# Task directions:
Would you please copy each line of the data in which the string "sidebar" occurs?

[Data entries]
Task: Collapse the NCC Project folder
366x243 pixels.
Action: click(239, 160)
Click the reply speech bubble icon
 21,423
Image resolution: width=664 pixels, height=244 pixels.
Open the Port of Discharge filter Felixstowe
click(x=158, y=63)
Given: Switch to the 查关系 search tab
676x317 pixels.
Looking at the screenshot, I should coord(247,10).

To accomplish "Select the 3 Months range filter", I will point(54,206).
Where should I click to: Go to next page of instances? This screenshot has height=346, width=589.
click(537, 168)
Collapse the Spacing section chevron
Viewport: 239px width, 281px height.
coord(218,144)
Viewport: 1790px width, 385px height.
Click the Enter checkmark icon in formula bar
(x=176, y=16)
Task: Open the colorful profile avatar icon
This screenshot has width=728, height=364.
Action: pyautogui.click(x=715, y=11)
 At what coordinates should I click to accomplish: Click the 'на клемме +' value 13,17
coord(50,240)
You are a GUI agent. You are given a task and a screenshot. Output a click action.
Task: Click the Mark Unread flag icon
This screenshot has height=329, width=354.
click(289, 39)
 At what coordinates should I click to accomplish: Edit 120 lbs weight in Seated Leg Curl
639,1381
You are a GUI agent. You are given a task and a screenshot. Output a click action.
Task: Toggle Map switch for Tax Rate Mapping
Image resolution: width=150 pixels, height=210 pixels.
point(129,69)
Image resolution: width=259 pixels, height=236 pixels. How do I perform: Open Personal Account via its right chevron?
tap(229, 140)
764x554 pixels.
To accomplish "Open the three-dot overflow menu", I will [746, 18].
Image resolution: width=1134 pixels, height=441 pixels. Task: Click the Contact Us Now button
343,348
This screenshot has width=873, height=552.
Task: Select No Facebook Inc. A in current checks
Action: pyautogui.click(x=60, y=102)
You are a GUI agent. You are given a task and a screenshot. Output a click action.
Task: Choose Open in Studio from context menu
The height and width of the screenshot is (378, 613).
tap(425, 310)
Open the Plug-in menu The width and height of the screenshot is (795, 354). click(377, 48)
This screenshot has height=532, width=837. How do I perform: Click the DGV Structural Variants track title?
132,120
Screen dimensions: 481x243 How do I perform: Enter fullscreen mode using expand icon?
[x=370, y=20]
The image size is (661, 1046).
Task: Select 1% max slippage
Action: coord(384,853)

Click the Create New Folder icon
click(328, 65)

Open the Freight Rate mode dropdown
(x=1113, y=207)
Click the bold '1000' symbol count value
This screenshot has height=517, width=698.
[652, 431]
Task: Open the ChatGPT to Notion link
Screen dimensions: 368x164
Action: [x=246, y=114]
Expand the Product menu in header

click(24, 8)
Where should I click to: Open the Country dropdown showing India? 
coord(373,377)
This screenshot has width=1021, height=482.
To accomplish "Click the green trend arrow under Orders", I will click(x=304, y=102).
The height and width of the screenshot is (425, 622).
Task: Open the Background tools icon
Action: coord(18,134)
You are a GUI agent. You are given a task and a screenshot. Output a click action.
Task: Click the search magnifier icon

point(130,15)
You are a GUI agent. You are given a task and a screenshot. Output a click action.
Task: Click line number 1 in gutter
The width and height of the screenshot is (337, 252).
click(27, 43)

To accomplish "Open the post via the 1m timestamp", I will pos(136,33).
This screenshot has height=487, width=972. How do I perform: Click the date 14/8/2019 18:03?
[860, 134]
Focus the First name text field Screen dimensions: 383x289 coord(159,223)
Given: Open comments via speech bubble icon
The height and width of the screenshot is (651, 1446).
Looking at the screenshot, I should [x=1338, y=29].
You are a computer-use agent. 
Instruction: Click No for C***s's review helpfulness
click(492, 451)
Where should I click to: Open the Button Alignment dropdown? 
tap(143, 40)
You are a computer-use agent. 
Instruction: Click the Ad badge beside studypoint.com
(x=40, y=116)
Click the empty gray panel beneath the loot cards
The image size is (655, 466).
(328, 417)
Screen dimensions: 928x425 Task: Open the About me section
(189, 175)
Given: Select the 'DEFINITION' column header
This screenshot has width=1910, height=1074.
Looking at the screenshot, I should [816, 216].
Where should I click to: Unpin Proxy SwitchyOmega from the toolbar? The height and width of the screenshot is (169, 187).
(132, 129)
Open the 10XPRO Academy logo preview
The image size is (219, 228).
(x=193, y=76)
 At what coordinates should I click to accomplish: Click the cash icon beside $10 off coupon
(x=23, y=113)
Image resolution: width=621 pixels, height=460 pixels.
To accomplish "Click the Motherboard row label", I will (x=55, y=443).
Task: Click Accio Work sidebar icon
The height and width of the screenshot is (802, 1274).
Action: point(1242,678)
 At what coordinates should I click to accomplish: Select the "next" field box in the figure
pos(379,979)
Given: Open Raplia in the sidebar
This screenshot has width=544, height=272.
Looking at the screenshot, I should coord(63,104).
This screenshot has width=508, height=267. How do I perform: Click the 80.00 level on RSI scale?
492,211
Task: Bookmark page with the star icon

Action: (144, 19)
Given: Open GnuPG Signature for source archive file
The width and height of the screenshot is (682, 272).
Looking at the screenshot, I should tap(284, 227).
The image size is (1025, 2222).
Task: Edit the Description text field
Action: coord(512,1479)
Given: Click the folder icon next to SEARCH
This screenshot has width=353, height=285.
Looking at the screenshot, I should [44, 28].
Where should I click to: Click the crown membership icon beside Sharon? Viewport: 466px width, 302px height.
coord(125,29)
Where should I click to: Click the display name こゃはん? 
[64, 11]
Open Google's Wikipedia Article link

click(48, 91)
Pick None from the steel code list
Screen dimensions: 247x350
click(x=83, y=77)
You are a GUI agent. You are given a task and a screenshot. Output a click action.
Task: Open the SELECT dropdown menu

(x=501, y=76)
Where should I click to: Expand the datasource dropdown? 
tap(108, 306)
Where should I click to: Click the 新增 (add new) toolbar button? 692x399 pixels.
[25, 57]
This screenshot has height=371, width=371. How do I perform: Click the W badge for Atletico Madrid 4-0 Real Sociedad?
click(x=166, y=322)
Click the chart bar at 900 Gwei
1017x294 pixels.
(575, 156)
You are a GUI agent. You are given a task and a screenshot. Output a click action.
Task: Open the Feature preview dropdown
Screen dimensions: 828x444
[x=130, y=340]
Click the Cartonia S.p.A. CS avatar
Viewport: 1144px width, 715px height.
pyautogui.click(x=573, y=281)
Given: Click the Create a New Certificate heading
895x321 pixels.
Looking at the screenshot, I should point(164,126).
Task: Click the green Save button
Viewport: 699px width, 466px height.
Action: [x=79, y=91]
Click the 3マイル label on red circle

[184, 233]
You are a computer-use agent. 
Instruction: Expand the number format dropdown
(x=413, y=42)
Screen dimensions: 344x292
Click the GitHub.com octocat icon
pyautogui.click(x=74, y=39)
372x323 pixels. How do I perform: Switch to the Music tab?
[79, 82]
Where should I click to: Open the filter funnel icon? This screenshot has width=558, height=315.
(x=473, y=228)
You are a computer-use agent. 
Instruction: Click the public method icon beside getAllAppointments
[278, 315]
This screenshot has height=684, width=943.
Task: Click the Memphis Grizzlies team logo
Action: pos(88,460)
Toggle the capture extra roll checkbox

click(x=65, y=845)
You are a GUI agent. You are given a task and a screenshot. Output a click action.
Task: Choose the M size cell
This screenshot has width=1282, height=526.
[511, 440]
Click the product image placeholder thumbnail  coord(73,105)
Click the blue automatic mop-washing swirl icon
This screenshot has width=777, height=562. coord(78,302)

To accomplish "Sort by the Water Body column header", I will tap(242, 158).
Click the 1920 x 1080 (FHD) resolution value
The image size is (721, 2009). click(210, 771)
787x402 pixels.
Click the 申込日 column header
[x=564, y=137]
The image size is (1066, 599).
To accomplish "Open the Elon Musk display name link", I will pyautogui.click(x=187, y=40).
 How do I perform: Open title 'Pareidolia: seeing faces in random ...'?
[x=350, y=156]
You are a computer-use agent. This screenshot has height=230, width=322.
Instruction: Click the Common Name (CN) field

# Solution to the exercise:
Task: Click Accio Work sidebar icon
Given: Open Raplia in the sidebar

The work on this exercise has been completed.